Herr Ministerpräsident, die Beziehungen zwischen unseren beiden Ländern und Völkern haben tiefe menschliche und historische Wurzeln. Menschen aus allen Regionen Deutschlands sind nach Rußland gekommen, um sich an seiner geistigen und wirtschaftlichen Entwicklung zu beteiligen.

Aus dieser langen Geschichte rührt auch die uns in diesen Tagen beschäftigende humanitäre Frage. Deutsche und Sowjetbürger deutscher Nationalität wollen zu ihren Familien und Verwandten in meinem Lande ausreisen. Diese Möglichkeit muß im Geist der Menschlichkeit erhalten bleiben. Das ist für uns ein ganz wesentlicher Punkt der gegenseitigen Beziehungen.

Es gilt, die Tendenzen der letzten Jahre aufzuhalten und zu einer positiven Praxis zurückzukehren. Wir würden es sehr begrüßen, wenn baldige Fortschritte in der Ausreisefrage möglich würden.

Darüber hinaus bleiben wir an einer wesentlichen Verbesserung der Lebensbedingungen und der Möglichkeit zur kulturellen Selbstverwirklichung der Deutschen in der Sowjetunion interessiert.

Lassen Sie uns auch beim Austausch in Kunst und Wissenschaft, beim Sport, bei der Jugend, den Gewerkschaften und anderen gesellschaftlichen Gruppen auf Fortschritt setzen.

Persönliches Kennenlernen der Menschen ist der beste Weg zum gegenseitigen Verstehen; gegenseitiges Verstehen ist das sicherste Unterpfand des Friedens.

In diesem Sinne habe ich Ihnen, Herr Ministerpräsident, bei unserer ersten Begegnung vorgeschlagen, daß wir den politischen Dialog auf höchster Ebene und auf allen anderen in der Praxis bewährten Ebenen zu einem festen Bestandteil unserer Beziehungen machen.

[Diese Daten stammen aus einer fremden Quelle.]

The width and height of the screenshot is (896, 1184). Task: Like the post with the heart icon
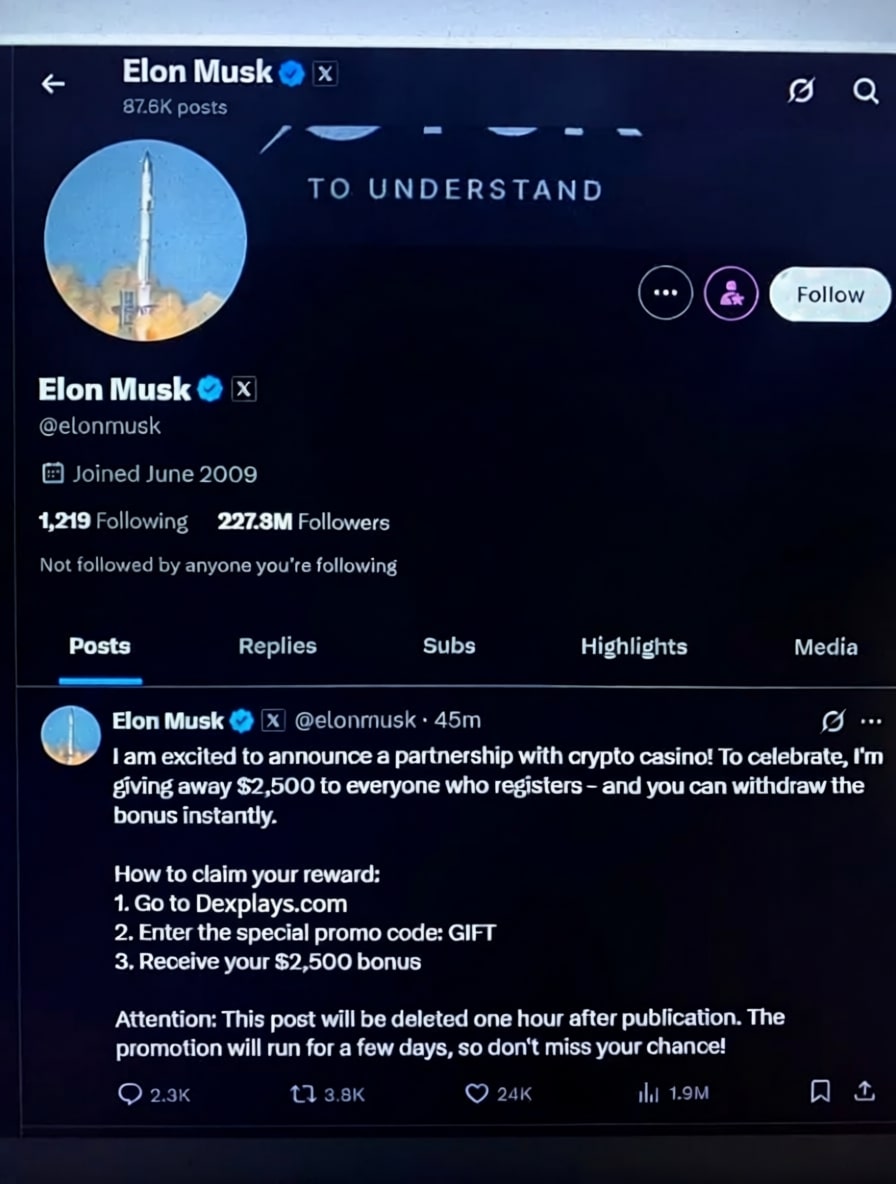pos(478,1094)
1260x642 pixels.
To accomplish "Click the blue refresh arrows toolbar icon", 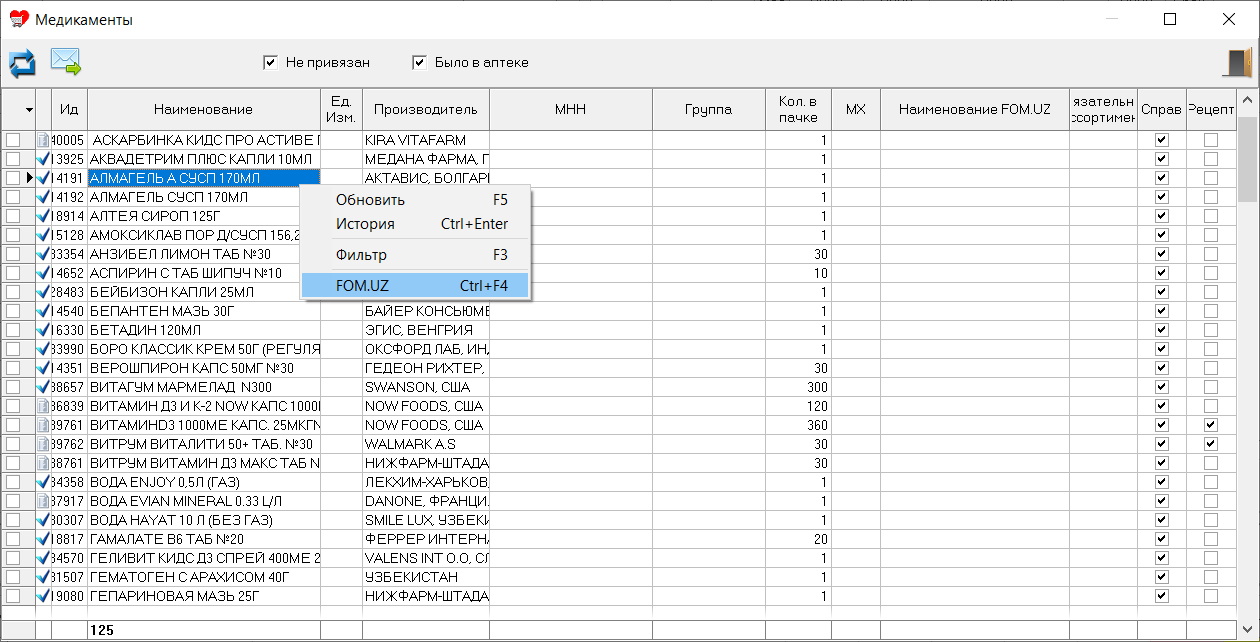I will [x=22, y=63].
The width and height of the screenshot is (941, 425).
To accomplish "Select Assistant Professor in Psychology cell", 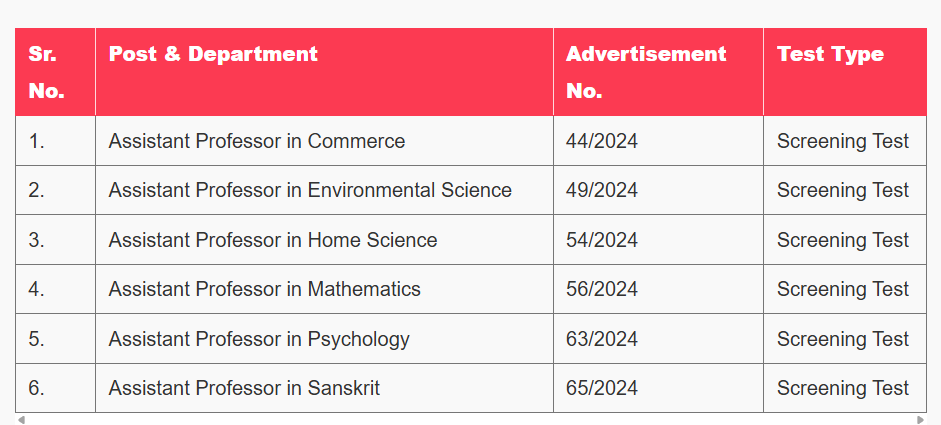I will tap(324, 339).
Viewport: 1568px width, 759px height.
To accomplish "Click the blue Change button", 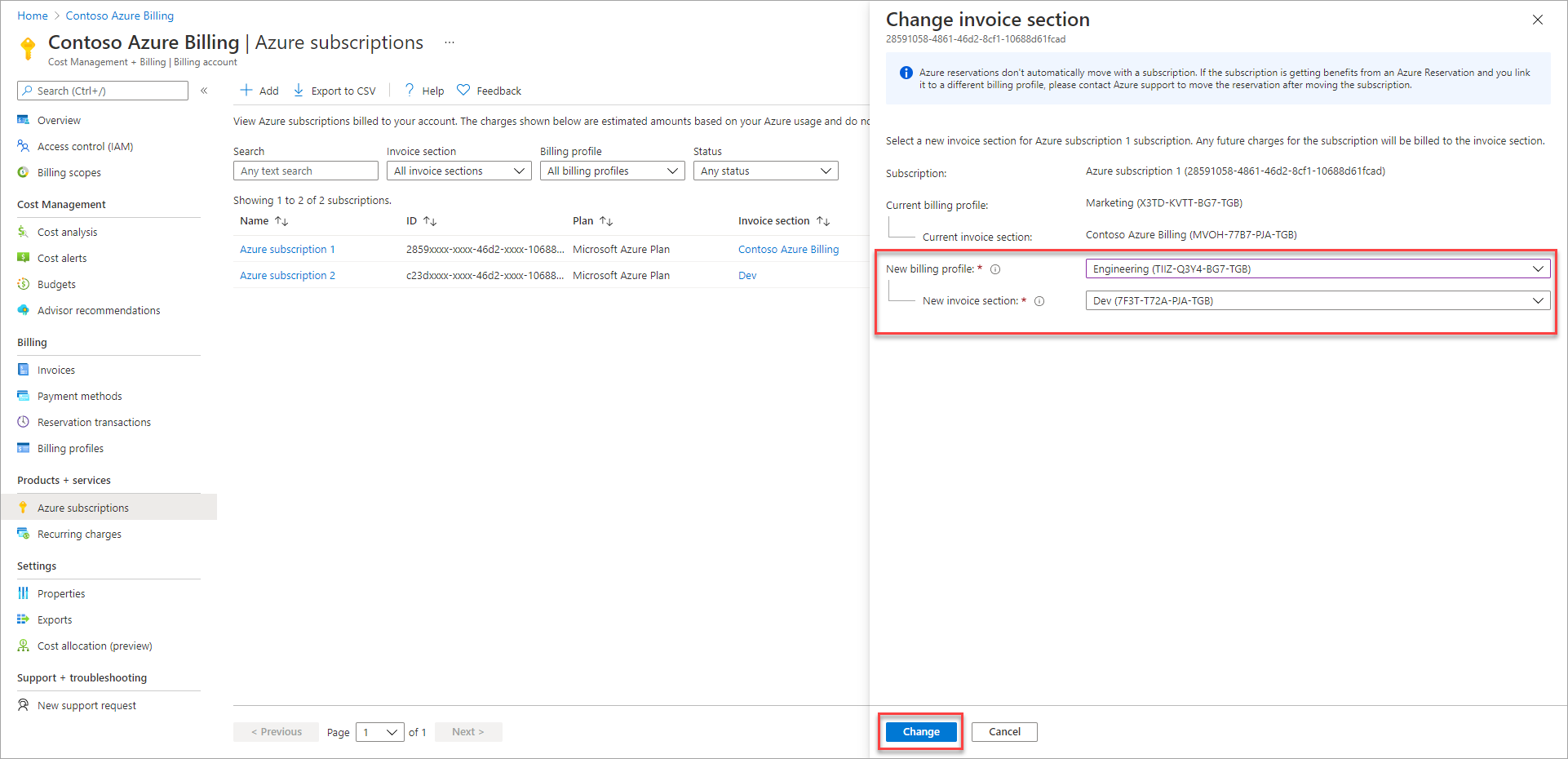I will tap(921, 732).
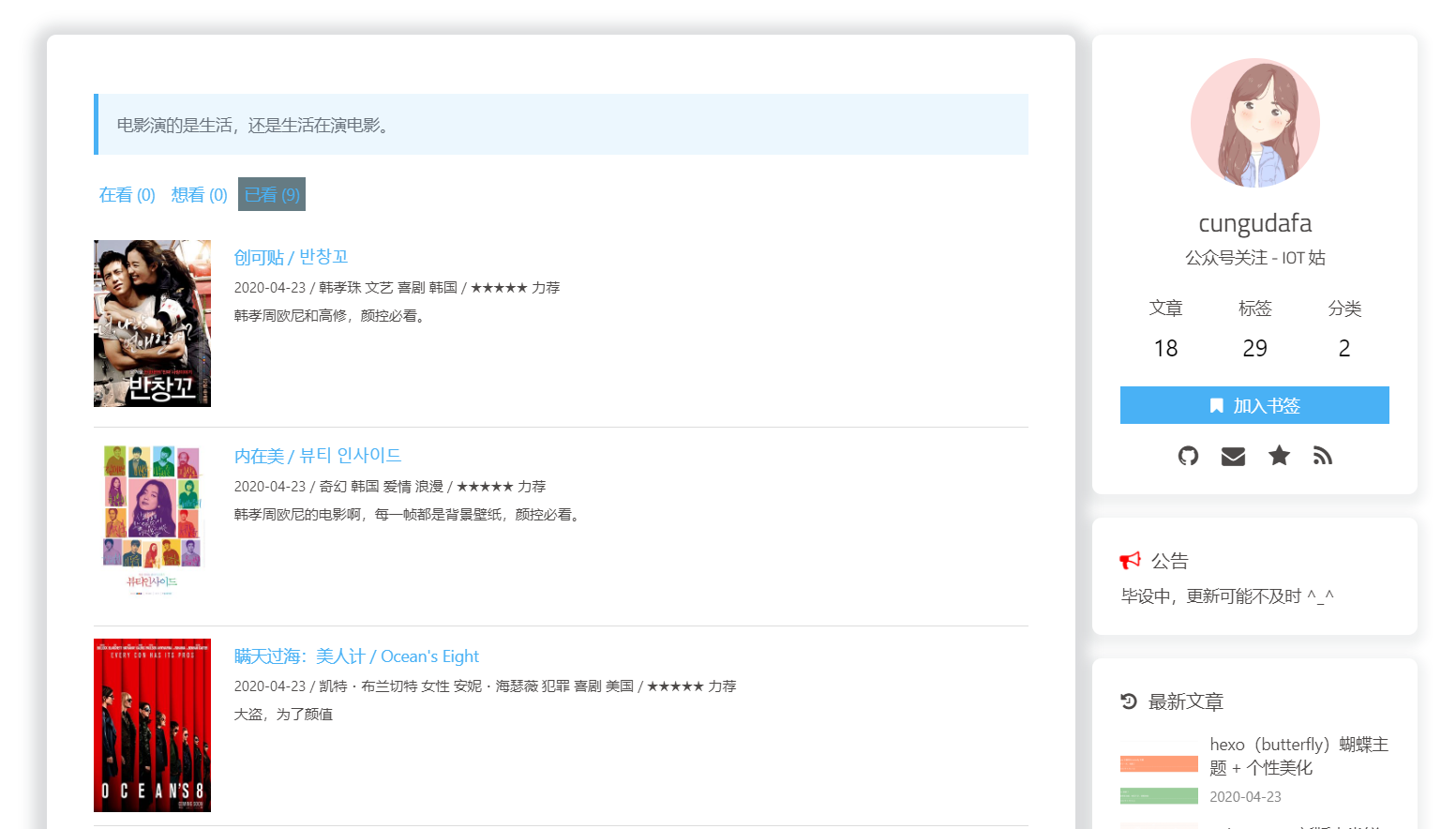Switch to the 想看 (0) tab

(x=199, y=194)
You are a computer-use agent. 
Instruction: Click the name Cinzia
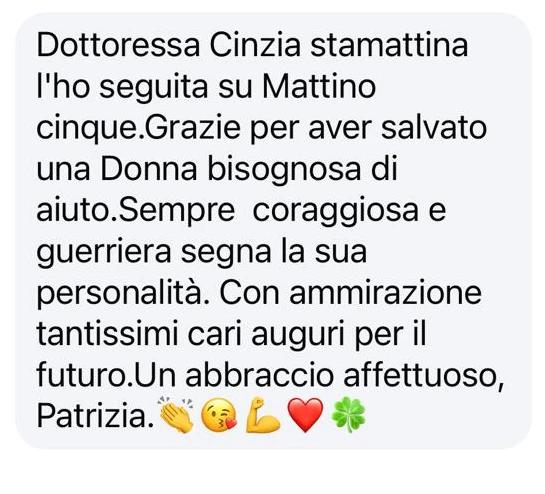point(255,45)
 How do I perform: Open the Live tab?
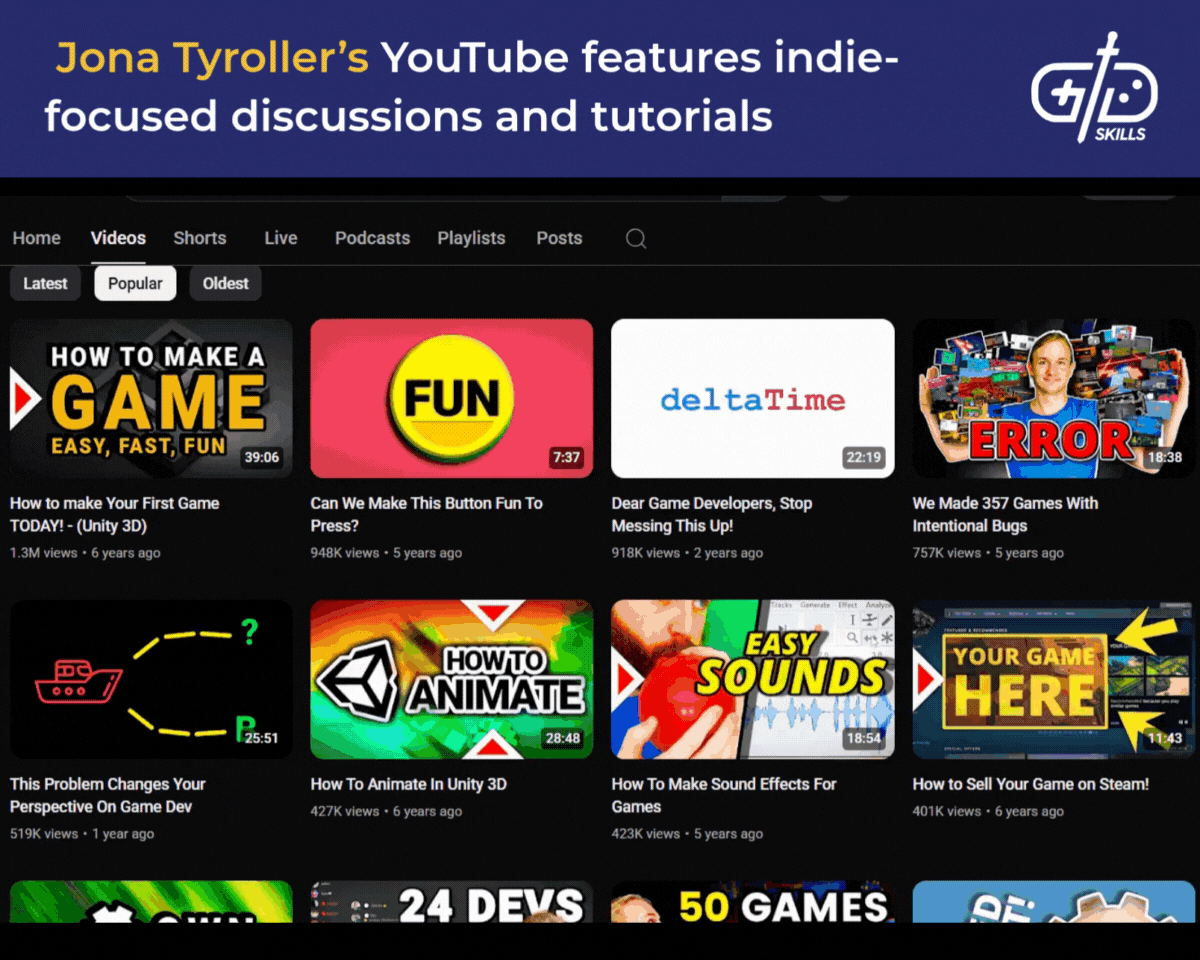pos(280,238)
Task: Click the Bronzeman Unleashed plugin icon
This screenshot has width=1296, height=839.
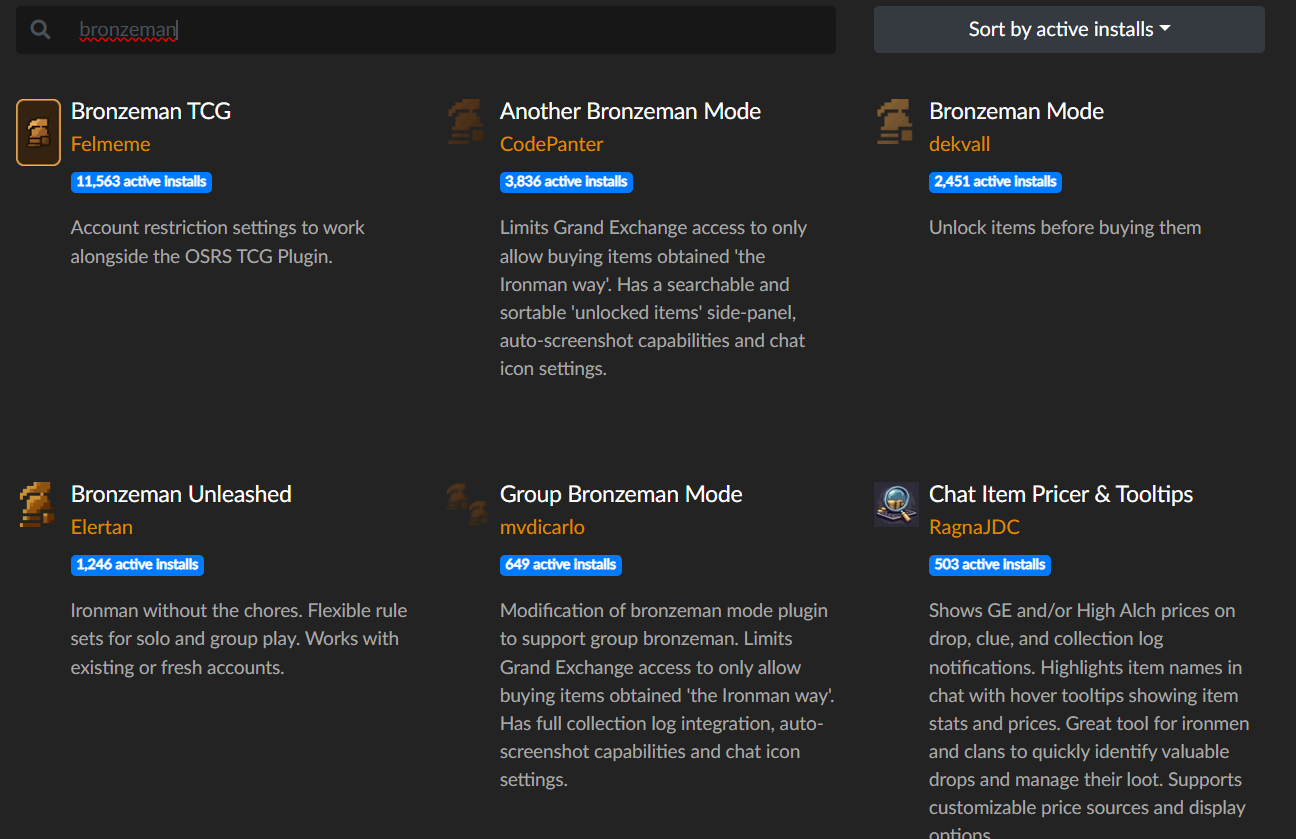Action: [x=37, y=504]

Ich würde mich deshalb freuen, wenn wir unser Gespräch mit Generalsekretär Andropow und mit Ihnen in der Bundesrepublik Deutschland fortsetzen könnten. Wir haben in aller Offenheit miteinander gesprochen und haben einander aufmerksam zugehört. Um dies zu erreichen bin ich hierhergekommen, und schon deshalb war diese Begegnung zwischen uns von großem Nutzen.

Ich wünsche uns, daß diese Möglichkeit gegenseitigen Verständnisses unsere zukünftige Arbeit erleichtert und daß sie sich zu einer soliden Vertrauensbasis entwickelt.

Ich erhebe mein Glas auf Frieden und Verständigung zwischen den Völkern, auf eine glückliche Zukunft und eine erfolgreiche Entwicklung Ihres Landes, auf das persönliche Wohl des Herrn Generalsekretärs, auf Ihr persönliches, Herr Ministerpräsident, und auf das Wohl aller Bürger Ihres Landes.

Quelle: Bundeskanzler Helmut Kohl: Reden 1982-1984. Hg. vom Presse- und Informationsamt der Bundesregierung. Bonn 1984, S. 253-264.